The art in most have suffered as well. Gone are crisply drawn characters having been replaced with pencil smudges and stick figures. If it weren't for two or three strips that hold my interest, the funny papers would be funny no more and that part of my world would be ended. The funny pages need to return to the day of being funny and entertaining with less reliance on social commentary, although it's always been there to some extent.

Alas, I guess I'm living in my own past hoping for a return to better times that will never happen. If current material was a good as people think the comics wouldn't be 'reruns' of several offerings. If I can find a 'Calvin' book I'll read that to my grandson as he pulls a stuffed tiger around the room. He seems to have more imagination than the current group of 'artists'.
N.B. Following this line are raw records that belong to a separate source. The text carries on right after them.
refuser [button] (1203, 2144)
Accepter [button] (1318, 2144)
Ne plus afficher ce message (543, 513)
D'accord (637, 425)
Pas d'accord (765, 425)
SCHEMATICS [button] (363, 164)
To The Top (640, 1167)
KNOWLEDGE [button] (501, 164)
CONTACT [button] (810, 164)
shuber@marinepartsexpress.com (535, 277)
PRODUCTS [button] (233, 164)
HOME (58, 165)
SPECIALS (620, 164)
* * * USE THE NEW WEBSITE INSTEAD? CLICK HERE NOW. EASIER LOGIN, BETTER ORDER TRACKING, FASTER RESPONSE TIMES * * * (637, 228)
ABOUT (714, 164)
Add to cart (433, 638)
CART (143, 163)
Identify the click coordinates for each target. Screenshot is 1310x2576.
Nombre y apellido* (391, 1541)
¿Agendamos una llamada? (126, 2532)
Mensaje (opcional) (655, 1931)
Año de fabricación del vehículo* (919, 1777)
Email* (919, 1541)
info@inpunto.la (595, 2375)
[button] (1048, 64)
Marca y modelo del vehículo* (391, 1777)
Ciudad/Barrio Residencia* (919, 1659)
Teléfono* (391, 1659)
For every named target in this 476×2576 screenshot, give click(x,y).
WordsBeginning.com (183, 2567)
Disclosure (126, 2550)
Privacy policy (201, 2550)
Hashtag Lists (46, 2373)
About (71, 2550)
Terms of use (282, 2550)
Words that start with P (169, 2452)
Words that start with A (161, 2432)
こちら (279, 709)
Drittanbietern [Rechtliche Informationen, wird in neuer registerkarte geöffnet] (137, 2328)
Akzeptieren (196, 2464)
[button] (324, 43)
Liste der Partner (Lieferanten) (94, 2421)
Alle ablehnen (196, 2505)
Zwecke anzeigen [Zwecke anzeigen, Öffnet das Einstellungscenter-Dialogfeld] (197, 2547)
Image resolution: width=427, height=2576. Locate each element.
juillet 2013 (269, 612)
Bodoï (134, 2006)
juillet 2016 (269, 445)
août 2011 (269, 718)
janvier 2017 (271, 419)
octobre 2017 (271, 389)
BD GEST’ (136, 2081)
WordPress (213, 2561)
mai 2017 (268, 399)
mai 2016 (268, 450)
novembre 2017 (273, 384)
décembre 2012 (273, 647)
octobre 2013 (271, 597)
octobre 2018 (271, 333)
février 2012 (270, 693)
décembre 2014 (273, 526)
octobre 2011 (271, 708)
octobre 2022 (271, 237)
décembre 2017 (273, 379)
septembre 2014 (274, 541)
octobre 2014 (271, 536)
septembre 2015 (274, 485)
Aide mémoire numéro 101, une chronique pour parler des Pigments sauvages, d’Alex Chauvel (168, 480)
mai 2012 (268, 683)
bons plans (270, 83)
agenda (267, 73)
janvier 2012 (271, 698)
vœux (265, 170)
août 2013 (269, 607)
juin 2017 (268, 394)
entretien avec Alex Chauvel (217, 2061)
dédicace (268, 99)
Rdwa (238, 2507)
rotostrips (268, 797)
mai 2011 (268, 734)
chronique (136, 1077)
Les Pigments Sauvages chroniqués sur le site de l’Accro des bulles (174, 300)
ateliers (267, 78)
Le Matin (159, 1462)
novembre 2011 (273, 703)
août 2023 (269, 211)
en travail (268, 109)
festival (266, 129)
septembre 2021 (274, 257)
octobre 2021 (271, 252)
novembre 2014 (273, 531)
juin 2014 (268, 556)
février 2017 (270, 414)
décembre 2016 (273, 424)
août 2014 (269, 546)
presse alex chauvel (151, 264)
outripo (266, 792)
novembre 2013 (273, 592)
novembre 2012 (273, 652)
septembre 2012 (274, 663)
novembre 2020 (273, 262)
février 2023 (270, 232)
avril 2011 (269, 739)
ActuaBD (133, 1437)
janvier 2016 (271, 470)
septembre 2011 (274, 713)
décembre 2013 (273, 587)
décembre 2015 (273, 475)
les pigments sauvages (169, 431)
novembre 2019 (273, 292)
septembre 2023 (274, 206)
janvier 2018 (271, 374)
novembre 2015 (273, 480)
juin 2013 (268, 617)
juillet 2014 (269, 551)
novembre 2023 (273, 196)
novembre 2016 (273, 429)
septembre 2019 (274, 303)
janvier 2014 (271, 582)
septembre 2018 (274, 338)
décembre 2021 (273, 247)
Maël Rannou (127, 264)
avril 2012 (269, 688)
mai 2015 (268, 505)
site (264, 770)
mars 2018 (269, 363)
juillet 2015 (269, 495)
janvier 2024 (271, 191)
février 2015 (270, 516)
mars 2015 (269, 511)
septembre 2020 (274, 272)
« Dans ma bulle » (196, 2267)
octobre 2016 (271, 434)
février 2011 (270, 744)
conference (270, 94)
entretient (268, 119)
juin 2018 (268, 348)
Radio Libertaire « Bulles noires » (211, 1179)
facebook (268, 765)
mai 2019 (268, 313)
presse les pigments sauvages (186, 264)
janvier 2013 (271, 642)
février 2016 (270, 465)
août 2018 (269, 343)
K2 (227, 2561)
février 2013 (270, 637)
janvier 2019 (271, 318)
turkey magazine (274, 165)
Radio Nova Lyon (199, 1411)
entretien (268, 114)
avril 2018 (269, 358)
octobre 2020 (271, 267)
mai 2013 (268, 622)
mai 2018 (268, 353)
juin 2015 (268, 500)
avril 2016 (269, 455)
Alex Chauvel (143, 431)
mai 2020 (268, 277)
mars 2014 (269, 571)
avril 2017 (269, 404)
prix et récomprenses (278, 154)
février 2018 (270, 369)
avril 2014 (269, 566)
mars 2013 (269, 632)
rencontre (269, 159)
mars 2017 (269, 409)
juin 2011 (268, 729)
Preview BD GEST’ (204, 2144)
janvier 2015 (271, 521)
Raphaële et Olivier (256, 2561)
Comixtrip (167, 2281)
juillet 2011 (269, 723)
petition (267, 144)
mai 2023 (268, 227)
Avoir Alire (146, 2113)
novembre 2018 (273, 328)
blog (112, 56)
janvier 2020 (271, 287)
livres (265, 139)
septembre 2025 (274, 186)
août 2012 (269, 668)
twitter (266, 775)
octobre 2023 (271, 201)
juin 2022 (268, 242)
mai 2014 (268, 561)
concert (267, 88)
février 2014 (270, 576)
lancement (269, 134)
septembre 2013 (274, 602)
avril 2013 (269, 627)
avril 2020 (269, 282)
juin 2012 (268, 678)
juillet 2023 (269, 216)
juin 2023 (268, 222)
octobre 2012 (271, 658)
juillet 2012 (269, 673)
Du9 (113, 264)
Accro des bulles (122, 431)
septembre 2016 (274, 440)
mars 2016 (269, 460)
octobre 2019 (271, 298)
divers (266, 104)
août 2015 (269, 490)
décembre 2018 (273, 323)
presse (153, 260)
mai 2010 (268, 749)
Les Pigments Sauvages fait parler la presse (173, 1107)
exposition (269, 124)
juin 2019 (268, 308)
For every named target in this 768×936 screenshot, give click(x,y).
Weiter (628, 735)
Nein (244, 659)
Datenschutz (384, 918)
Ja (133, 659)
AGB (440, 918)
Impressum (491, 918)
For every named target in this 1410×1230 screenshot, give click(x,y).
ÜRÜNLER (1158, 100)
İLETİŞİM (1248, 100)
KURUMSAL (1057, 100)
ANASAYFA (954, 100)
  1. Calvin and Hobbes will always be a classic.

    I still read the funny pages in the paper daily, and peruse a number of comics online, but it is hard to find good new strips.

    My current favorite is Red and Rover, about a boy and his dog, which has a simplicity missing in most strips since Peanuts. I had several that were mainly online although they did appear in a few papers, but they have died off, even online.

    I agree about Funky Winkerbean, once an hilarious strip. A year or so ago he went into a storyline about a character with breast cancer (whether to raise awareness or as a tribute to a loved one, I do not know), and mentioned how long the storyline would run. I made it a point to avoid that strip in the paper for several months, until after the character had passed away. If I want to be depressed I can read the news, not the funny pages.

  2. I happen to owe two or three 'Calvin' books that you are welcome to borrow anytime.